Là-haut, tout est calme



Là-haut, tout est calme. Ce titre, avec la photo floue d'un moulin et le résumé de la quatrième de couverture, donne au lecteur une première piste : ça paraît évident, oui, là-haut, dans le nord de la Hollande, tout est calme ; ironique même, tant le Waterland semble endormi, bercé par le clapotis des eaux dans lesquelles il s'enfonce.
Une belle ordonnance, damiers tracés par des digues, des canaux, des routes, des pistes cyclables, où tout ce qui se déplace semble glisser doucement, une belle ordonnance délimite les terres, les protestantes des catholiques ; une région bien rangée, à l'abri, derrière un mur qui retient la mer comme la religion ou la morale retient les débordements.
Paysage qui n'a de hauteurs que les moulins régulant l'eau des watergangs et les flèches des édifices religieux se découpant sur le ciel, miroir de la terre, gris et humide.
Calme ou carcan ?

"J'ai mis papa là-haut." La première phrase, très courte, comme ramassée sur elle-même pour mieux vous sauter dessus, va donner le ton au roman, celui d'une violence contenue et un autre sens au titre. Le père déménagé au premier : là-haut. Helmer Van Wonderen, le narrateur, apparemment sans raison, à 55 ans, veut sortir de la lente réification qui a été sa vie dans la ferme où il est né. Cette phrase, qui a la sobriété et la force de la première phrase de l'Etranger de Camus, sonne comme une fin et un début, une résurrection, un ultime sursaut avant de sombrer sous le poids d'une vie à contrecœur. En transportant son père grabataire en haut de la maison comme il transporte les autres meubles pour changer de "décor intérieur", Helmer tente de (re)vivre.
Prélude à une lente partition qui semble répéter à l'identique les travaux et les jours mais où, comme dans l'art de la fugue ou dans la musique répétitive, des variantes, aussi infimes soient-elles, vont transformer, telles de minuscules déflagrations, l'ensemble de l'œuvre : la vie d'Helmer.

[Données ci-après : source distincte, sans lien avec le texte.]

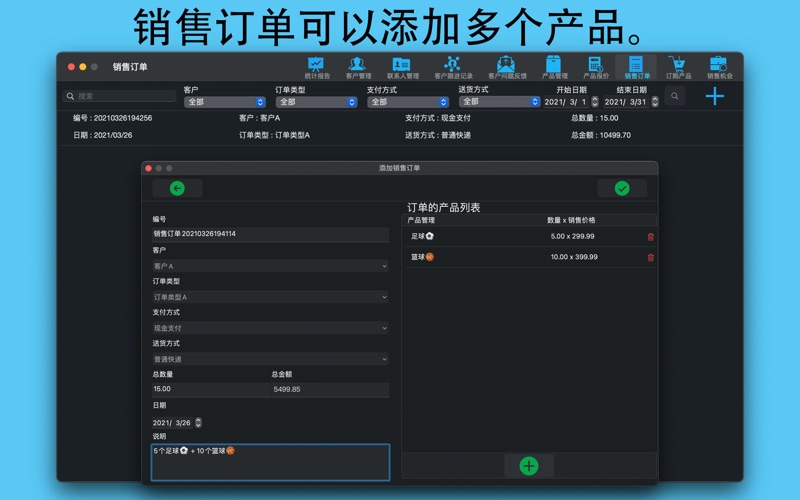Go back with green arrow button

(x=177, y=188)
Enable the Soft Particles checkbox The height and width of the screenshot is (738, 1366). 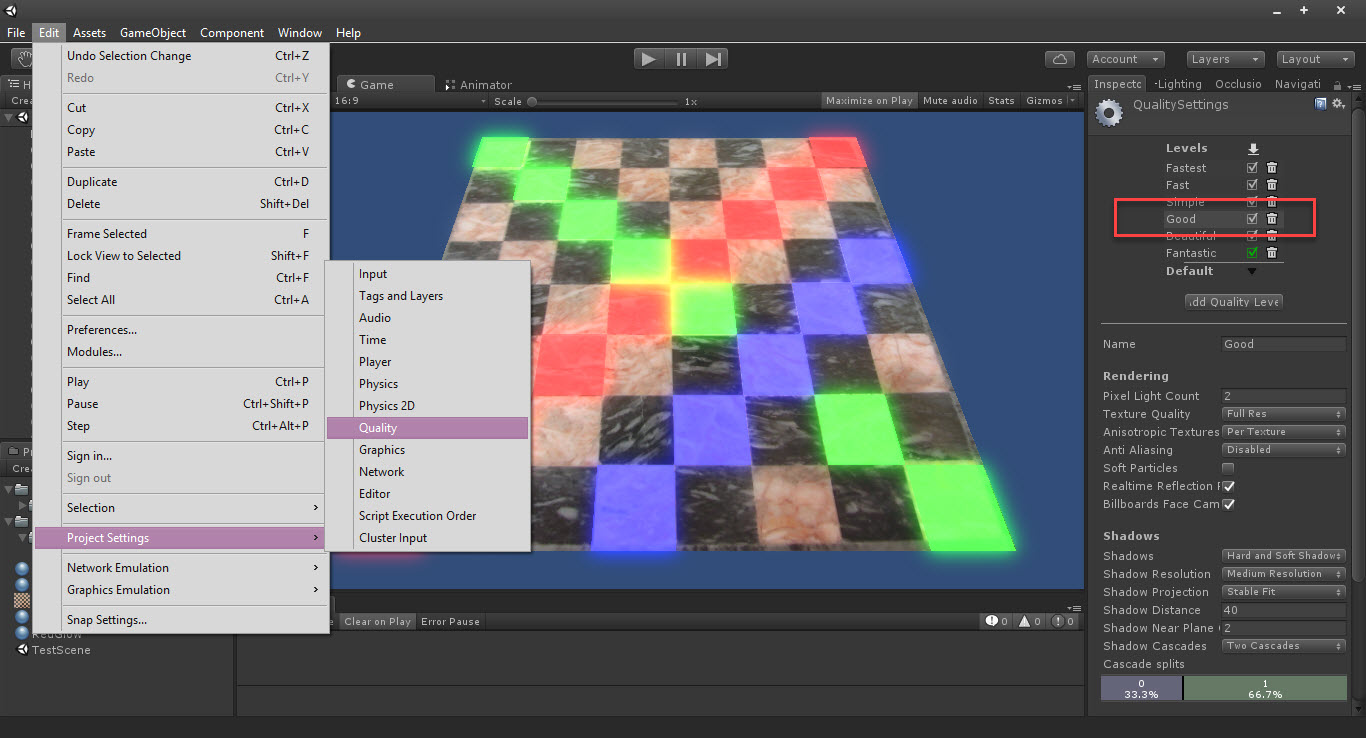tap(1228, 468)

Le narrateur, réveillé par la réflexion de deux jeunes gens passant en barque devant sa ferme, cette fin d'été, va sortir de son long engourdissement.
Rien de sûr, de définitif dans ce roman d'apprentissage à rebours. Le lecteur cherche dans le quotidien lancinant de ce fermier étranger à sa propre vie et dans la description minutieuse de ce qui l'entoure, des contrepoints aux événements passés, des éclaircissements sur ce qui a eu lieu, des explications sur le mélange de colère et de résignation qui lui incline la tête, tous les soirs, pendant la traite, sur le flanc des vaches, dans l'obscurité et la chaleur tranquille mais étouffante de l'étable.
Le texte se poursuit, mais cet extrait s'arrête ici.